Enter GREY Area, a wildly original album by Little Simz a female* rapper out of England.
*I mention that Simz is female only from the standpoint that hip hop and rap are still genres mostly dominated by men, still, so it’s even more refreshing to see a female MC doing her thing at this level.
“Offence” is incredible in a way where you’re like “why isn’t anyone else doing anything even close to this?” Combining jazz flute, an Afrika Bambaataa-like vibe, dissonant sound effects, some cartoon samples(!), and most importantly, a brilliantly original flow expressed with Wu-Tang-like bravado and lyrics to back it all up.
I’m Jay-Z on a bad day, Shakespeare on my worst days
Never been a punk, trust you can get it in the worst way
“Boss,” which brings in a blues guitar riff as backdrop to Little Simz doing her thing, is noteworthy and impressive from the perspective that she’s not afraid to deploy a full range of musical influences throughout the album.
And “Wounds” takes us for another turn yet again, a more languid collaboration with Chronix that features a strumming guitar, lush production, and a pretty chorus that counters Little Simz’ rap style nicely.
Pop culture stuff that’s somehow related to Little Simz’ GREY Area
A little bit more with relation to my thoughts on “current” hip hop and rap. The Netflix reality competition show, Rhythm + Flow, turned me around to an extent. The show took a serious shot at finding, essentially, America’s Next Hip Hop Superstar, and showcased an impressive array of talent on route during its first season.

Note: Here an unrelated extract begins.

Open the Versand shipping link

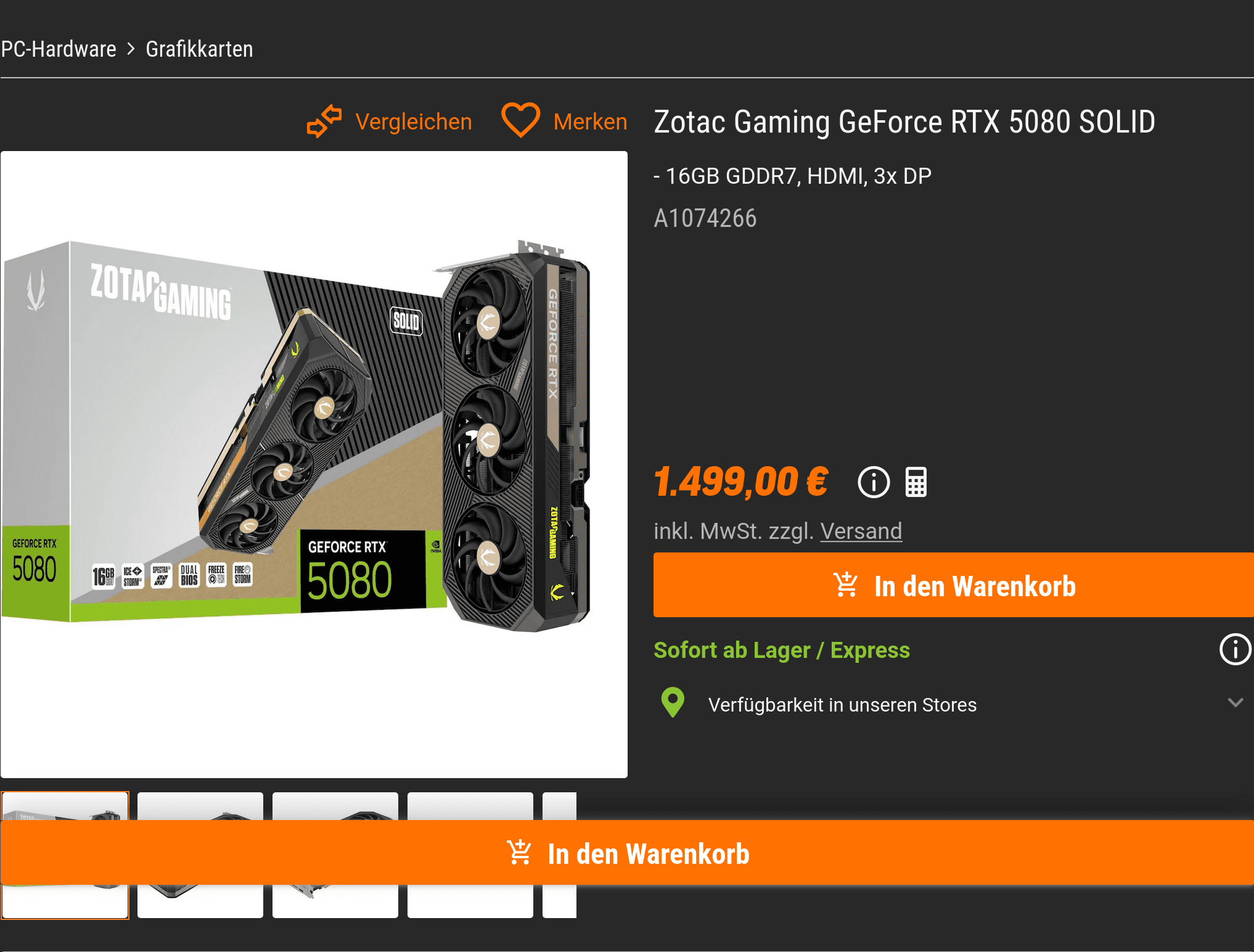pos(861,531)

Here’s the thing, though: a lot of the show had its participants rapping in a stripped down, freestyle mode that I found stunning both in terms of the skills it exposed but also because that level of raw, emotive flow connects with me, much as the best underground rap always has for me.

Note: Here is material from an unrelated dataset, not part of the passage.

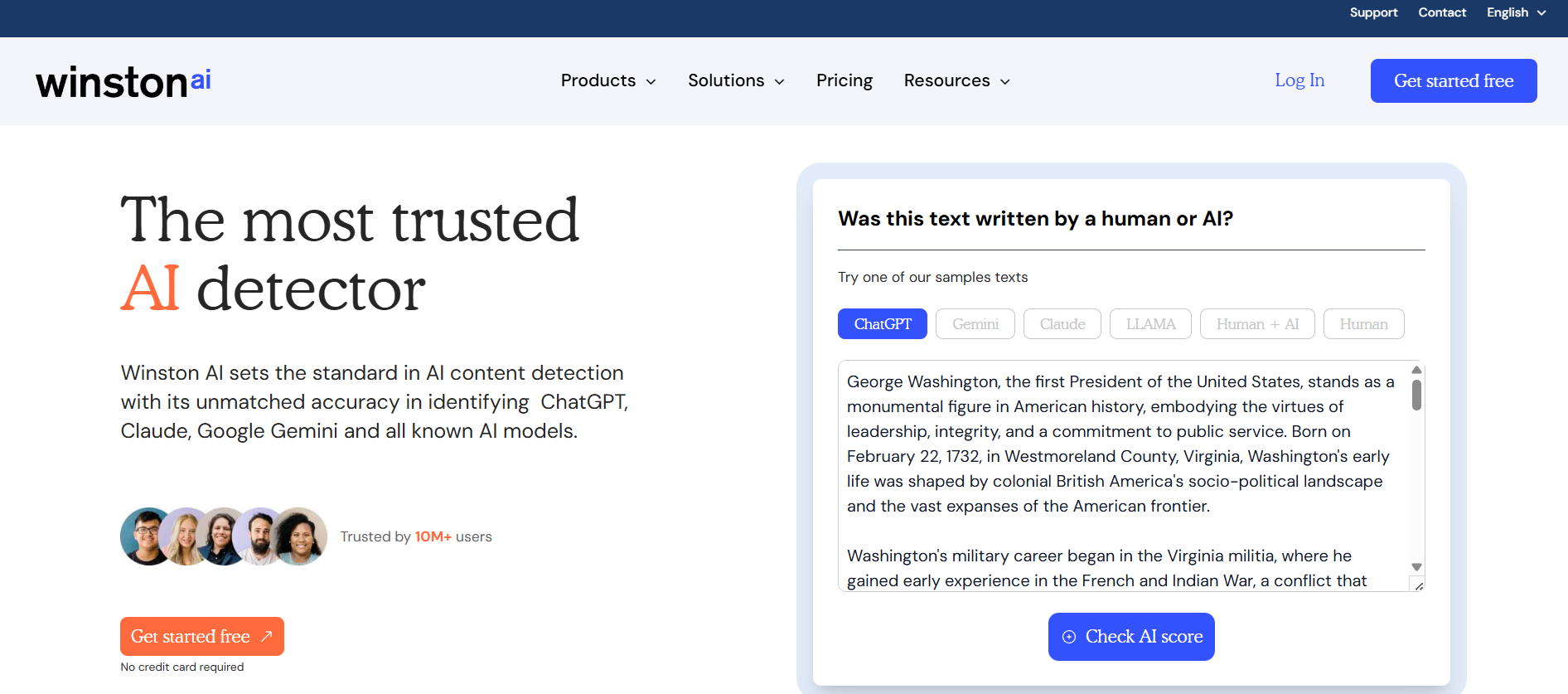Click the scrollbar down arrow in text box

pyautogui.click(x=1416, y=567)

As the contestants – which isn’t the best term for these hip hop artists, but that’s technically what they were on Rhythm + Flow – got further into the competition and closer to the finals, they were tasked with ever more elaborate challenges that included producing their songs with well known hip producers and creating original music videos.
In most cases, this was where the music itself became a lot interesting to me. Maybe “the sound” of these hip hop songs fit whatever is popular with mainstream hip hop audiences currently, but I far preferred the raw, stripped down versions.
And for the record, while I think that Season 1 winner D Smoke is highly talented and impressive, I was pulling for eventual 6th place finisher Sam Be Yourself. And I was also highly intrigued by Old Man Saxon, among a bunch of others.
In any event, I very much hope we’ll get a Season 2 one of these days. Current outlook is “TBD in 2022.”